* [Objetivo de la tarea]: Reproduzca literalmente el fragmento del texto proporcionado que comienza en "De igual forma, hasta" y termina en "a sus adversarios.".

En esa misma contienda electoral, el entonces partido en el poder, el PRI, a través de su representante ante el INE, Jorge Carlos Ramírez Marín, acusó injustamente a David de enriquecimiento ilícito por la compra de 13 propiedades que supuesta y falsamente fueron enajenadas por el gobierno del estado de Zacatecas cuando yo era gobernador. Consciente de la falsedad de ambas acusaciones, decidí presentar una demanda por daño moral ante el Tribunal Superior de Justicia del entonces Distrito Federal en contra de Felipe Calderón, Mariana Moguel —entonces presidenta del PRI-DF—, y de Jorge Carlos Ramírez Marín, la cual se encuentra sub iudice.

Si bien las acusaciones que fueron tejidas desde 2009 han sido desechadas, pues gracias a la perseverancia y a la valentía de mi familia pudimos defender la verdad y con ello la moralidad de nuestro comportamiento, hasta el momento los ataques injustificados de los cuales mi hermano fue víctima no han cesado y mucho menos han sido desagraviados por el poder público.

De igual forma, hasta el momento, ni quienes nos acusaron ni los medios de comunicación, que dedicaron al tema miles de páginas, han emitido una sola línea respecto de la reserva de la averiguación previa emitida por las autoridades, a través de la cual se intentó inculpar a mi familia. Nosotros hemos vencido con la verdad, pero la infamia llevada a cabo por toda una estructura de poder al servicio de la clase política de entonces no ha sido señalada por nadie.

Bajo este contexto, el objetivo de este trabajo de investigación va más allá de contar una historia personal; lo que busco, a partir de este caso concreto, es describir los medios políticos utilizados por los gobiernos anteriores con un único móvil: intentar frenar a sus adversarios.

* [Sección de datos]:

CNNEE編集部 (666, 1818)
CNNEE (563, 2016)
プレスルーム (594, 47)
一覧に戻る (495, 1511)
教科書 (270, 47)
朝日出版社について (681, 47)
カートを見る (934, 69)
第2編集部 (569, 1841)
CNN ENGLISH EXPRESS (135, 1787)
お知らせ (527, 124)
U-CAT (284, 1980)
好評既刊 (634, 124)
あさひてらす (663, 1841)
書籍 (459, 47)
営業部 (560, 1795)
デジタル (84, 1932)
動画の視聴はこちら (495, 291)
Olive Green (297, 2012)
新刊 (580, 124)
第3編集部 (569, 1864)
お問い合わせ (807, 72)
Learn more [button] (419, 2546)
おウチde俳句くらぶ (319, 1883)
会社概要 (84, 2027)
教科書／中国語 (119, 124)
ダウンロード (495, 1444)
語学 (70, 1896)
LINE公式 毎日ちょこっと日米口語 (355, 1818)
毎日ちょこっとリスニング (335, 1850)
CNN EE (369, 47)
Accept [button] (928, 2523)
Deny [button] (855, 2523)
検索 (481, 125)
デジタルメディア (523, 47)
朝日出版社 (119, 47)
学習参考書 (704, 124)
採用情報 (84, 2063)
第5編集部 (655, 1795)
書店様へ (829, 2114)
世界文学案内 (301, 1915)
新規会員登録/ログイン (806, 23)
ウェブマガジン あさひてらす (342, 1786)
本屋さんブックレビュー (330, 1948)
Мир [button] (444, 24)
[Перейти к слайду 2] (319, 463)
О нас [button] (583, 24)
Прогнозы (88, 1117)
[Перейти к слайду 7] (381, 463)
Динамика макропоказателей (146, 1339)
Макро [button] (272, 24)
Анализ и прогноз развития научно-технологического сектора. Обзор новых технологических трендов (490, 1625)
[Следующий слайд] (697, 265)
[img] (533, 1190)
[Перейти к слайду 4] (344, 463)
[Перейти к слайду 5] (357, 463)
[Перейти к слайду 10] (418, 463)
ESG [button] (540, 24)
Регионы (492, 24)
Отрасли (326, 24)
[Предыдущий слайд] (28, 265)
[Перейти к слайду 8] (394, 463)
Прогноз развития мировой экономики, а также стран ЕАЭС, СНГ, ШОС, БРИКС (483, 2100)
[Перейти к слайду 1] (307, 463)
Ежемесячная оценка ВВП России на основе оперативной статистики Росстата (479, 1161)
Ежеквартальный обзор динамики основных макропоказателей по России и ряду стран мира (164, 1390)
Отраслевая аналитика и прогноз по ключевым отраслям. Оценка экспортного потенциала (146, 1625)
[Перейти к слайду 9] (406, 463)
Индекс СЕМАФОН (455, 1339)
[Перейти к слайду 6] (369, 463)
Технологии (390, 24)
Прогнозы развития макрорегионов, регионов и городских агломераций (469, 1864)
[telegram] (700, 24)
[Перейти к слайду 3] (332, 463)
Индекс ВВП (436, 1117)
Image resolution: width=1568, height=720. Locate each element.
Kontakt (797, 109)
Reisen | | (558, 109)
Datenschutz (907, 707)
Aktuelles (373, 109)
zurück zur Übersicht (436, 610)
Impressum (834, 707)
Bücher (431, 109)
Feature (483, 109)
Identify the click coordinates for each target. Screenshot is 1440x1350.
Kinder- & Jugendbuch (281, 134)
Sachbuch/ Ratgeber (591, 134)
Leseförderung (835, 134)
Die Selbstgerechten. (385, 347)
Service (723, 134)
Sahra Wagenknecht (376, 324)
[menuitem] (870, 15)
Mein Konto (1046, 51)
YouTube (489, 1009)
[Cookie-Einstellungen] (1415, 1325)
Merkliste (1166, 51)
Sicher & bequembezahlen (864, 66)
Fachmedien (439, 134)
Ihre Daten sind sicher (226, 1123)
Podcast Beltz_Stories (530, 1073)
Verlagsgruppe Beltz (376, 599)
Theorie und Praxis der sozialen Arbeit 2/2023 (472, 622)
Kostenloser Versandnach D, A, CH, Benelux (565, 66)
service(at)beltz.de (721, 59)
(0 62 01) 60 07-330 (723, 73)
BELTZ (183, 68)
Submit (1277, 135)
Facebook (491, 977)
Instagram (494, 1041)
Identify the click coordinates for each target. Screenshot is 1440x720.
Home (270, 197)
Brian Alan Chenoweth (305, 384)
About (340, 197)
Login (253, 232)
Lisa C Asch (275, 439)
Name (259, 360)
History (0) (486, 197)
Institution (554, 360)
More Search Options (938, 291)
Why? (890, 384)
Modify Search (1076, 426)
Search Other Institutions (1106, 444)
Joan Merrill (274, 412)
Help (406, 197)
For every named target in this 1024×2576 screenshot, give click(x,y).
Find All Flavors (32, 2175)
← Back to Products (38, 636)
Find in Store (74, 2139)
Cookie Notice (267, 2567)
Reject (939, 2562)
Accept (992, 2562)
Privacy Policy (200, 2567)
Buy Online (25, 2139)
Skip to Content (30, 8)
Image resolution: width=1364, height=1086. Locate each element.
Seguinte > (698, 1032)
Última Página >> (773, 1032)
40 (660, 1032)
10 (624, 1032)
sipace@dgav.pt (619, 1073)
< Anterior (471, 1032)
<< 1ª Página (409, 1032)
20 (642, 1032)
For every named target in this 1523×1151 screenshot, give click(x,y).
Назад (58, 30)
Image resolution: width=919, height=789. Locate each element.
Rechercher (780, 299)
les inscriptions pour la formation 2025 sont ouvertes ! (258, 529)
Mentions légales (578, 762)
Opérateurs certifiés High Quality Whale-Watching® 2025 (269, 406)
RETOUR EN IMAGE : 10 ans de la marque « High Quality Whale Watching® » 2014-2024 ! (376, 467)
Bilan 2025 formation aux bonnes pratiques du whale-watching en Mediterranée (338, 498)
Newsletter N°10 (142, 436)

* [Respuesta del ejercicio]:
De igual forma, hasta el momento, ni quienes nos acusaron ni los medios de comunicación, que dedicaron al tema miles de páginas, han emitido una sola línea respecto de la reserva de la averiguación previa emitida por las autoridades, a través de la cual se intentó inculpar a mi familia. Nosotros hemos vencido con la verdad, pero la infamia llevada a cabo por toda una estructura de poder al servicio de la clase política de entonces no ha sido señalada por nadie.

Bajo este contexto, el objetivo de este trabajo de investigación va más allá de contar una historia personal; lo que busco, a partir de este caso concreto, es describir los medios políticos utilizados por los gobiernos anteriores con un único móvil: intentar frenar a sus adversarios.